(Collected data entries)

-*-*-

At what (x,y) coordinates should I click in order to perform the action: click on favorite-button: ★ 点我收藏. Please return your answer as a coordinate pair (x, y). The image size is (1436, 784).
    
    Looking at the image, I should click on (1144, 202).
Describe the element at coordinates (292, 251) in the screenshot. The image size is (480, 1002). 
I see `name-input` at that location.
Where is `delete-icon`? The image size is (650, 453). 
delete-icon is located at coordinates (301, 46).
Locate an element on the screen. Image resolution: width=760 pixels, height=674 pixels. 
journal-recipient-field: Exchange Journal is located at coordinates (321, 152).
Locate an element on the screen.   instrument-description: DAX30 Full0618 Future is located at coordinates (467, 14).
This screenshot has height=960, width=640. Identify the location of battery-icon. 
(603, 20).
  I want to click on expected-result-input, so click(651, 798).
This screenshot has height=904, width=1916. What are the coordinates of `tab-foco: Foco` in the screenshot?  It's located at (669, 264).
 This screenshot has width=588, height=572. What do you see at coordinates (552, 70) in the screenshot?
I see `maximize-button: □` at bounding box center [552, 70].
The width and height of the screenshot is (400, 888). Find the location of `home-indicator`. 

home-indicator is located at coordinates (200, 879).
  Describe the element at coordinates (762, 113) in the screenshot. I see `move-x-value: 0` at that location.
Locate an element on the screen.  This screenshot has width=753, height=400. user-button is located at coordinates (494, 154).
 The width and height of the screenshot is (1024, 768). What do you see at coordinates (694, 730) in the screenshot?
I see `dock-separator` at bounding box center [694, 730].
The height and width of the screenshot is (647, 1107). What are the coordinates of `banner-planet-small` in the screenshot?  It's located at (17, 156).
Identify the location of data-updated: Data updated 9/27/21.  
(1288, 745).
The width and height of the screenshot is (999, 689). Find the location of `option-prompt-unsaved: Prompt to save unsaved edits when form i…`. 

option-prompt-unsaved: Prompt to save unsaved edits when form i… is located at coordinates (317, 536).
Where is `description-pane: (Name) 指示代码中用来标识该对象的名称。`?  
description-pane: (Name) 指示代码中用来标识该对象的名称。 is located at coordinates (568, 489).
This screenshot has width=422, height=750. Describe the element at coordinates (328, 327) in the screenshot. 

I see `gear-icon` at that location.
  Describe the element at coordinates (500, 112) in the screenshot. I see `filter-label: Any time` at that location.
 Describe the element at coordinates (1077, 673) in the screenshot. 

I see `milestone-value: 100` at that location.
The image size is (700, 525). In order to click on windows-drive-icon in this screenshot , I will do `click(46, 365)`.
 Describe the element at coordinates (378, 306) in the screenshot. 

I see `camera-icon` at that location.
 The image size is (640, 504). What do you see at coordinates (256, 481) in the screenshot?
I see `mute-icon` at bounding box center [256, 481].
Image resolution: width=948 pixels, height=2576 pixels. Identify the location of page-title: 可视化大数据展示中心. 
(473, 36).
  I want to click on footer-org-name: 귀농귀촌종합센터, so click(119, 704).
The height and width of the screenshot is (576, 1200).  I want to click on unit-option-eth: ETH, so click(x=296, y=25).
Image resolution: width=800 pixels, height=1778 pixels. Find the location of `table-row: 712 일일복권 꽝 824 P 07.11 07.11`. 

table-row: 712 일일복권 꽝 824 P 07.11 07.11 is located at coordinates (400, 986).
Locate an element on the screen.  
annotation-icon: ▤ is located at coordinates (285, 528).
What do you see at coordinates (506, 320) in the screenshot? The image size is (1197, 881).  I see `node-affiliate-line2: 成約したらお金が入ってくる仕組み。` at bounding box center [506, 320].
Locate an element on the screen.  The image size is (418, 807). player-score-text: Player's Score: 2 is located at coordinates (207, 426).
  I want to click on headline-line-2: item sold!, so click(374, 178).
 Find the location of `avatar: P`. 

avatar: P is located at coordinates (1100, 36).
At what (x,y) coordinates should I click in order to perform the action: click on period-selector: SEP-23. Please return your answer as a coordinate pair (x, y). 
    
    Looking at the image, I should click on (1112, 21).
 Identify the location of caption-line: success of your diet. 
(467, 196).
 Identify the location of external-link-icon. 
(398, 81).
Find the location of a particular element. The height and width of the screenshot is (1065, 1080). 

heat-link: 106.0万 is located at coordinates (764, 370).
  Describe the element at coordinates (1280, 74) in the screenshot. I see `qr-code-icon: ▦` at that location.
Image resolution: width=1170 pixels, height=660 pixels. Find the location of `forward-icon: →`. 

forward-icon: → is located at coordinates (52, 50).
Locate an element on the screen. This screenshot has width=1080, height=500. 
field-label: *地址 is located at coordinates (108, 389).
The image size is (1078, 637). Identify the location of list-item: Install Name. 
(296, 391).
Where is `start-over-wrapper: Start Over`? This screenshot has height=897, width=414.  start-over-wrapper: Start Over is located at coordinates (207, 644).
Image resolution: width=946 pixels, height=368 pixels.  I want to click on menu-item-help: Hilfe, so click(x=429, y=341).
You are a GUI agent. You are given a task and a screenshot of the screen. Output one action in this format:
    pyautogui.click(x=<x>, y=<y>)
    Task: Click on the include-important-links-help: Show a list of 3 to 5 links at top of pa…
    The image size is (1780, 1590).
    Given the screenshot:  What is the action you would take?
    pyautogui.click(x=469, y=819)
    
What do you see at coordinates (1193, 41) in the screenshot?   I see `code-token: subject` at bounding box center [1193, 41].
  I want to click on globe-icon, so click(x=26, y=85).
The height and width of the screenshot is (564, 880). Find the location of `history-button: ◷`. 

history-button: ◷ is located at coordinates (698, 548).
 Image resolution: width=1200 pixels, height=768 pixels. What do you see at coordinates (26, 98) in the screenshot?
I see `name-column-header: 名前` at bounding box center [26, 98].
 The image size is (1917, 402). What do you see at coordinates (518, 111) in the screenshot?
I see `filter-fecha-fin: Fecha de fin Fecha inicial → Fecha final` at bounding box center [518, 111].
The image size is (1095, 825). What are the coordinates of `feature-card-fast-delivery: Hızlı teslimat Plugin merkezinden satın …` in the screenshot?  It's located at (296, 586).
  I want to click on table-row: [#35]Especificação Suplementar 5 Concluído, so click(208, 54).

-*-*-

▶ **YOUR TASK**
Convert every line of the entries above into a Markdown table with the columns "Row" and "Line", numbering each row and omitting blank lines.

▶ **TASK RESULT**
| Row | Line |
|---|---|
| 1 | At what (x,y) coordinates should I click in order to perform the action: click on favorite-button: ★ 点我收藏. Please return your answer as a coordinate pair (x, y). The image size is (1436, 784). |
| 2 |     Looking at the image, I should click on (1144, 202). |
| 3 | Describe the element at coordinates (292, 251) in the screenshot. The image size is (480, 1002).  |
| 4 | I see `name-input` at that location. |
| 5 | Where is `delete-icon`? The image size is (650, 453).  |
| 6 | delete-icon is located at coordinates (301, 46). |
| 7 | Locate an element on the screen. Image resolution: width=760 pixels, height=674 pixels.  |
| 8 | journal-recipient-field: Exchange Journal is located at coordinates (321, 152). |
| 9 | Locate an element on the screen.   instrument-description: DAX30 Full0618 Future is located at coordinates (467, 14). |
| 10 | This screenshot has height=960, width=640. Identify the location of battery-icon.  |
| 11 | (603, 20). |
| 12 |   I want to click on expected-result-input, so click(651, 798). |
| 13 | This screenshot has height=904, width=1916. What are the coordinates of `tab-foco: Foco` in the screenshot?  It's located at (669, 264). |
| 14 |  This screenshot has width=588, height=572. What do you see at coordinates (552, 70) in the screenshot? |
| 15 | I see `maximize-button: □` at bounding box center [552, 70]. |
| 16 | The width and height of the screenshot is (400, 888). Find the location of `home-indicator`.  |
| 17 | home-indicator is located at coordinates (200, 879). |
| 18 |   Describe the element at coordinates (762, 113) in the screenshot. I see `move-x-value: 0` at that location. |
| 19 | Locate an element on the screen.  This screenshot has width=753, height=400. user-button is located at coordinates (494, 154). |
| 20 |  The width and height of the screenshot is (1024, 768). What do you see at coordinates (694, 730) in the screenshot? |
| 21 | I see `dock-separator` at bounding box center [694, 730]. |
| 22 | The height and width of the screenshot is (647, 1107). What are the coordinates of `banner-planet-small` in the screenshot?  It's located at (17, 156). |
| 23 | Identify the location of data-updated: Data updated 9/27/21.   |
| 24 | (1288, 745). |
| 25 | The width and height of the screenshot is (999, 689). Find the location of `option-prompt-unsaved: Prompt to save unsaved edits when form i…`.  |
| 26 | option-prompt-unsaved: Prompt to save unsaved edits when form i… is located at coordinates (317, 536). |
| 27 | Where is `description-pane: (Name) 指示代码中用来标识该对象的名称。`?   |
| 28 | description-pane: (Name) 指示代码中用来标识该对象的名称。 is located at coordinates (568, 489). |
| 29 | This screenshot has width=422, height=750. Describe the element at coordinates (328, 327) in the screenshot.  |
| 30 | I see `gear-icon` at that location. |
| 31 |   Describe the element at coordinates (500, 112) in the screenshot. I see `filter-label: Any time` at that location. |
| 32 |  Describe the element at coordinates (1077, 673) in the screenshot.  |
| 33 | I see `milestone-value: 100` at that location. |
| 34 | The image size is (700, 525). In order to click on windows-drive-icon in this screenshot , I will do `click(46, 365)`. |
| 35 |  Describe the element at coordinates (378, 306) in the screenshot.  |
| 36 | I see `camera-icon` at that location. |
| 37 |  The image size is (640, 504). What do you see at coordinates (256, 481) in the screenshot? |
| 38 | I see `mute-icon` at bounding box center [256, 481]. |
| 39 | Image resolution: width=948 pixels, height=2576 pixels. Identify the location of page-title: 可视化大数据展示中心.  |
| 40 | (473, 36). |
| 41 |   I want to click on footer-org-name: 귀농귀촌종합센터, so click(119, 704). |
| 42 | The height and width of the screenshot is (576, 1200).  I want to click on unit-option-eth: ETH, so click(x=296, y=25). |
| 43 | Image resolution: width=800 pixels, height=1778 pixels. Find the location of `table-row: 712 일일복권 꽝 824 P 07.11 07.11`.  |
| 44 | table-row: 712 일일복권 꽝 824 P 07.11 07.11 is located at coordinates (400, 986). |
| 45 | Locate an element on the screen.   |
| 46 | annotation-icon: ▤ is located at coordinates (285, 528). |
| 47 | What do you see at coordinates (506, 320) in the screenshot? The image size is (1197, 881).  I see `node-affiliate-line2: 成約したらお金が入ってくる仕組み。` at bounding box center [506, 320]. |
| 48 | Locate an element on the screen.  The image size is (418, 807). player-score-text: Player's Score: 2 is located at coordinates (207, 426). |
| 49 |   I want to click on headline-line-2: item sold!, so click(374, 178). |
| 50 |  Find the location of `avatar: P`.  |
| 51 | avatar: P is located at coordinates (1100, 36). |
| 52 | At what (x,y) coordinates should I click in order to perform the action: click on period-selector: SEP-23. Please return your answer as a coordinate pair (x, y).  |
| 53 |     Looking at the image, I should click on (1112, 21). |
| 54 |  Identify the location of caption-line: success of your diet.  |
| 55 | (467, 196). |
| 56 |  Identify the location of external-link-icon.  |
| 57 | (398, 81). |
| 58 | Find the location of a particular element. The height and width of the screenshot is (1065, 1080).  |
| 59 | heat-link: 106.0万 is located at coordinates (764, 370). |
| 60 |   Describe the element at coordinates (1280, 74) in the screenshot. I see `qr-code-icon: ▦` at that location. |
| 61 | Image resolution: width=1170 pixels, height=660 pixels. Find the location of `forward-icon: →`.  |
| 62 | forward-icon: → is located at coordinates (52, 50). |
| 63 | Locate an element on the screen. This screenshot has width=1080, height=500.  |
| 64 | field-label: *地址 is located at coordinates (108, 389). |
| 65 | The image size is (1078, 637). Identify the location of list-item: Install Name.  |
| 66 | (296, 391). |
| 67 | Where is `start-over-wrapper: Start Over`? This screenshot has height=897, width=414.  start-over-wrapper: Start Over is located at coordinates (207, 644). |
| 68 | Image resolution: width=946 pixels, height=368 pixels.  I want to click on menu-item-help: Hilfe, so click(x=429, y=341). |
| 69 | You are a GUI agent. You are given a task and a screenshot of the screen. Output one action in this format: |
| 70 |     pyautogui.click(x=<x>, y=<y>) |
| 71 |     Task: Click on the include-important-links-help: Show a list of 3 to 5 links at top of pa… |
| 72 |     The image size is (1780, 1590). |
| 73 |     Given the screenshot:  What is the action you would take? |
| 74 |     pyautogui.click(x=469, y=819) |
| 75 | What do you see at coordinates (1193, 41) in the screenshot?   I see `code-token: subject` at bounding box center [1193, 41]. |
| 76 |   I want to click on globe-icon, so click(x=26, y=85). |
| 77 | The height and width of the screenshot is (564, 880). Find the location of `history-button: ◷`.  |
| 78 | history-button: ◷ is located at coordinates (698, 548). |
| 79 |  Image resolution: width=1200 pixels, height=768 pixels. What do you see at coordinates (26, 98) in the screenshot? |
| 80 | I see `name-column-header: 名前` at bounding box center [26, 98]. |
| 81 |  The image size is (1917, 402). What do you see at coordinates (518, 111) in the screenshot? |
| 82 | I see `filter-fecha-fin: Fecha de fin Fecha inicial → Fecha final` at bounding box center [518, 111]. |
| 83 | The image size is (1095, 825). What are the coordinates of `feature-card-fast-delivery: Hızlı teslimat Plugin merkezinden satın …` in the screenshot?  It's located at (296, 586). |
| 84 |   I want to click on table-row: [#35]Especificação Suplementar 5 Concluído, so click(208, 54). |